Every single war prosecuted by the United States since 1898 grossly exceeded any reasonable assessment of the national self-interest, whether defined in terms of strategic security or economic/commercial concerns. What ever might have been their initial, parochial motivations at the time, the Americans almost always transformed their interventions into grand projects.

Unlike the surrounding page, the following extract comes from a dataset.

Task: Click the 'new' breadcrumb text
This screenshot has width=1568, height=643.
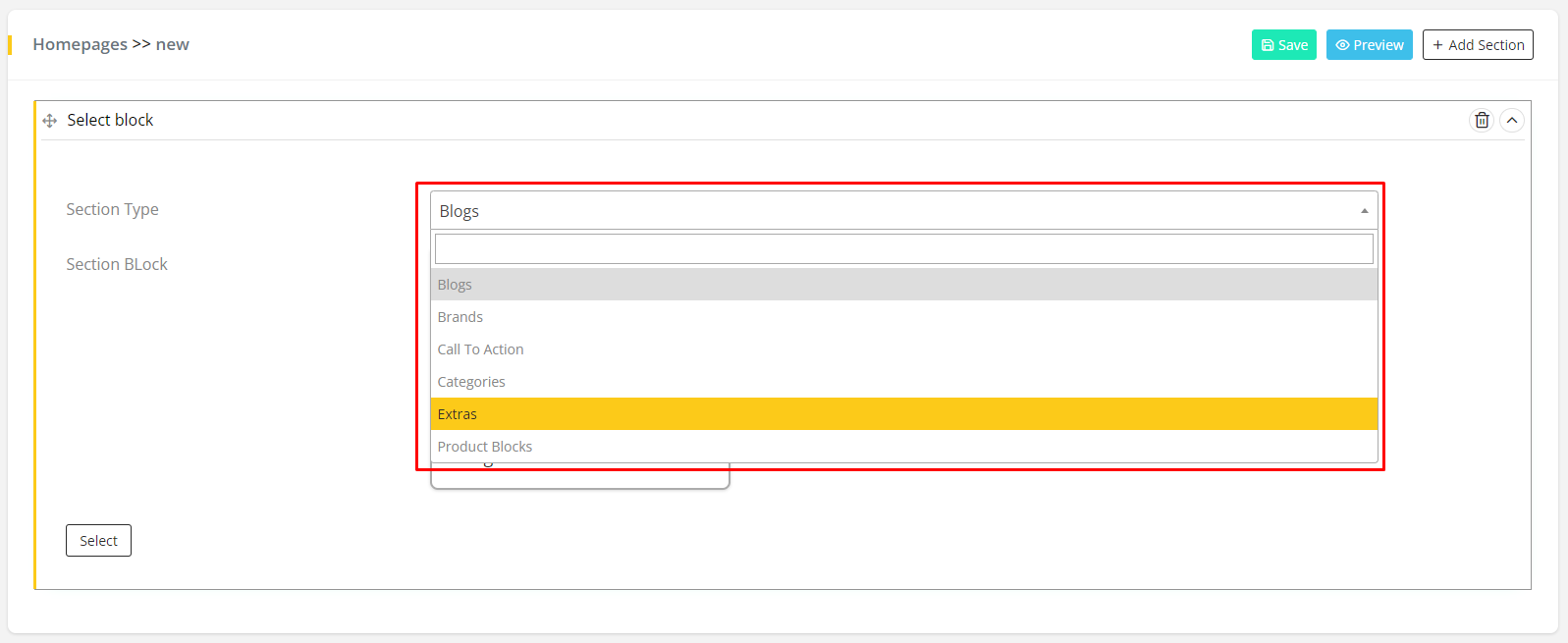Action: tap(173, 44)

Let’s start with the Philippines, which were officially annexed in open emulation of European colonial empires by the United States in 1899 as a result of the Spanish-American War. Filipino nationalists who had been fighting Spain continued the fight against the Americans in the northern islands, but they surrendered within about a year. Then the Muslim Moros revolted when in 1903 the Americans decided on direct rule in the southern islands. The Moros had been, at best, loosely governed by the Spaniards who basically stuck to the northern coastal cities anyway. They occasionally dispatched punitive expeditions against them, but they quickly went away. The Moros had therefore barely experienced Spanish administration.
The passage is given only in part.